Micro cap companies are smaller than small cap companies in terms of their market capitalization, which is a measure of the total value of a company’s outstanding shares of stock. Micro cap companies generally have a market capitalization of less than $250 million, while small cap companies typically have a market capitalization of between $250 million and $2 billion.
Micro cap companies tend to be younger and less established than small cap companies, and they often operate in more niche or specialized industries. Because of their small size and lack of public visibility, micro cap companies may face more challenges in raising capital and gaining the attention of potential investors.
One of the key differences between micro cap and small cap companies is the level of risk involved in investing in them. Micro cap companies are generally considered to be more risky than small cap companies, due to their smaller size, lack of financial resources, and limited track record. This means that investors in micro cap companies may be more likely to experience significant losses, as well as potential gains, compared to investors in small cap companies.

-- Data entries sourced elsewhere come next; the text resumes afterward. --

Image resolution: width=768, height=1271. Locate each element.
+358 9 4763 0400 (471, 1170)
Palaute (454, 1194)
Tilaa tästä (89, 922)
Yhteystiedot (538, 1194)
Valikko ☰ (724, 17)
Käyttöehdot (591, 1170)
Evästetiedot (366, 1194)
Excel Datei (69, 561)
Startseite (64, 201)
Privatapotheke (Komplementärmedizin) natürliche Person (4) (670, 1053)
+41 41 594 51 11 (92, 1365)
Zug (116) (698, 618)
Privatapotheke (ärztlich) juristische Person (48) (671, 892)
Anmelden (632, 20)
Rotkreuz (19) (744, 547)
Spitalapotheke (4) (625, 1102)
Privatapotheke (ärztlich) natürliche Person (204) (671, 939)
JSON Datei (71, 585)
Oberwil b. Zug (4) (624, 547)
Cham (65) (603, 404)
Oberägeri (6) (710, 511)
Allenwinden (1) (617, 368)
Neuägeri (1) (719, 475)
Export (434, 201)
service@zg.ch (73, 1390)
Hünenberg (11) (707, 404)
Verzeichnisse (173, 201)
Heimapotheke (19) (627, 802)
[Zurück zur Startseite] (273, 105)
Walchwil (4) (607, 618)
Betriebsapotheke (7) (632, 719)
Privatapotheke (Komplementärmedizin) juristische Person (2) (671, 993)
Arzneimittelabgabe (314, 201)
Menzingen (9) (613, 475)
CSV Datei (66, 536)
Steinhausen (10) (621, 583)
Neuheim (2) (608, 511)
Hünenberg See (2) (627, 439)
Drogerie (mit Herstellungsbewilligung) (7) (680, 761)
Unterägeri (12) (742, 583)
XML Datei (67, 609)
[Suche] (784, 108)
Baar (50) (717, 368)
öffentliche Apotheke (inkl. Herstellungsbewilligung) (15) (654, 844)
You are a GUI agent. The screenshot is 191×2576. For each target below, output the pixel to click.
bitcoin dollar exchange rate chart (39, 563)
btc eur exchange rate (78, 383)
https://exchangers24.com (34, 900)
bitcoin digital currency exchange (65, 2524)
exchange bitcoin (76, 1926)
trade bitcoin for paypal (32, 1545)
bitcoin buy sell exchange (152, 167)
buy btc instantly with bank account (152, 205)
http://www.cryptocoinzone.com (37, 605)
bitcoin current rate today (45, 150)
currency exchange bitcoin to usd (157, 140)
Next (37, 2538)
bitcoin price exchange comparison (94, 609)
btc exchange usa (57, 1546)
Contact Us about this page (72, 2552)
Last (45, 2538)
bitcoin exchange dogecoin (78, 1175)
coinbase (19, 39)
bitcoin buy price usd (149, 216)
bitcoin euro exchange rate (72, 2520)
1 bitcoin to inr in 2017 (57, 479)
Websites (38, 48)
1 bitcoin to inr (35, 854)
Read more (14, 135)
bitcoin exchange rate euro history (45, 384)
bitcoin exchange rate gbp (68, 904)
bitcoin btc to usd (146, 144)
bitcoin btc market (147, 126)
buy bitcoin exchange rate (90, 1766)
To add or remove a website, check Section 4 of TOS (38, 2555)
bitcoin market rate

Another difference is the level of liquidity of the stocks of micro cap and small cap companies. Micro cap stocks tend to have lower trading volumes and may be less liquid than small cap stocks, which can make it more difficult for investors to buy and sell them. This can also affect the price of micro cap stocks, which may be more volatile and subject to larger price movements than small cap stocks.
Overall, micro cap and small cap companies differ in terms of their size, risk profile, and liquidity, among other factors. Investors should carefully consider these differences before making any investment decisions.